> Data to examine
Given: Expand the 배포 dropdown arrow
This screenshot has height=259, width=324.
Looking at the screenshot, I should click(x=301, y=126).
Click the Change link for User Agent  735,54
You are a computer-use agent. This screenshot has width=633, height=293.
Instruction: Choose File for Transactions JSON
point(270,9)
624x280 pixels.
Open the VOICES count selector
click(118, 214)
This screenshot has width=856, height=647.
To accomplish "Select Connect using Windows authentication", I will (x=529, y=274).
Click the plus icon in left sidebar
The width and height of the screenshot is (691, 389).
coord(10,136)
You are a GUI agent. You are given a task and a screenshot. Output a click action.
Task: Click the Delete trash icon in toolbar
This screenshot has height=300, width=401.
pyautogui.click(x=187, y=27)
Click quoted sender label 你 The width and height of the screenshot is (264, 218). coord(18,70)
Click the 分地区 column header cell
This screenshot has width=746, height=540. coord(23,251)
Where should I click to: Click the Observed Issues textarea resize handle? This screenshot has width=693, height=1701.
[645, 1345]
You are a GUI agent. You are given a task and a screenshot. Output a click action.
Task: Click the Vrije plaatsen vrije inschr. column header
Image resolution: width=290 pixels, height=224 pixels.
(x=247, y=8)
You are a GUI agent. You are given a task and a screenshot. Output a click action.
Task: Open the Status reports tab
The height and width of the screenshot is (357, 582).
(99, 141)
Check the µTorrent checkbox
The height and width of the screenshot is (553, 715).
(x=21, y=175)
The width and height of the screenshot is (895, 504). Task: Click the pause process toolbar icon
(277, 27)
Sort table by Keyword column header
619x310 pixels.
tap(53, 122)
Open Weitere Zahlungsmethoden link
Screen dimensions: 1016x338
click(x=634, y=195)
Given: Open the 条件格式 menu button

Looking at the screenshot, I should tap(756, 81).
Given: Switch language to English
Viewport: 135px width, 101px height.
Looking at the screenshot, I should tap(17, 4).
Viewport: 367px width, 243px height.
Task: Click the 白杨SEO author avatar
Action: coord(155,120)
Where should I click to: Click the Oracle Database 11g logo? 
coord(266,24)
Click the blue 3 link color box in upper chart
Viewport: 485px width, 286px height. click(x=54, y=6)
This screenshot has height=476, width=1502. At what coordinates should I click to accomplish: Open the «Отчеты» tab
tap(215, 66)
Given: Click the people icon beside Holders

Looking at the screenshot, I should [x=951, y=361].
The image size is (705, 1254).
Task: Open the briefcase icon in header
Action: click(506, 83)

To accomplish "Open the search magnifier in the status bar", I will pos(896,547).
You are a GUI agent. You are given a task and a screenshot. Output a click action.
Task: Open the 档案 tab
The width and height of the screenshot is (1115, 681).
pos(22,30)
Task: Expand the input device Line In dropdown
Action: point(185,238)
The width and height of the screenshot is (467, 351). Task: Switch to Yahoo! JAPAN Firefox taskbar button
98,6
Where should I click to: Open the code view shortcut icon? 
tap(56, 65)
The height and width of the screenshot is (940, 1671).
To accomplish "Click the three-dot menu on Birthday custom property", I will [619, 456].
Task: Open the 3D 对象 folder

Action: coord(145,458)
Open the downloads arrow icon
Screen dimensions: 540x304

> Aim of the exercise
Within the listing above, the range opens at the line with "Click the 分地区 column header cell" and closes at the line with "Given: Switch language to English". Reproduce exactly the lines of that range, including both ends.

> Answer box
Click the 分地区 column header cell
This screenshot has width=746, height=540. coord(23,251)
Where should I click to: Click the Observed Issues textarea resize handle? This screenshot has width=693, height=1701.
[645, 1345]
You are a GUI agent. You are given a task and a screenshot. Output a click action.
Task: Click the Vrije plaatsen vrije inschr. column header
Image resolution: width=290 pixels, height=224 pixels.
(x=247, y=8)
You are a GUI agent. You are given a task and a screenshot. Output a click action.
Task: Open the Status reports tab
The height and width of the screenshot is (357, 582).
(99, 141)
Check the µTorrent checkbox
The height and width of the screenshot is (553, 715).
(x=21, y=175)
The width and height of the screenshot is (895, 504). Task: Click the pause process toolbar icon
(277, 27)
Sort table by Keyword column header
619x310 pixels.
tap(53, 122)
Open Weitere Zahlungsmethoden link
Screen dimensions: 1016x338
click(x=634, y=195)
Given: Open the 条件格式 menu button

Looking at the screenshot, I should tap(756, 81).
Given: Switch language to English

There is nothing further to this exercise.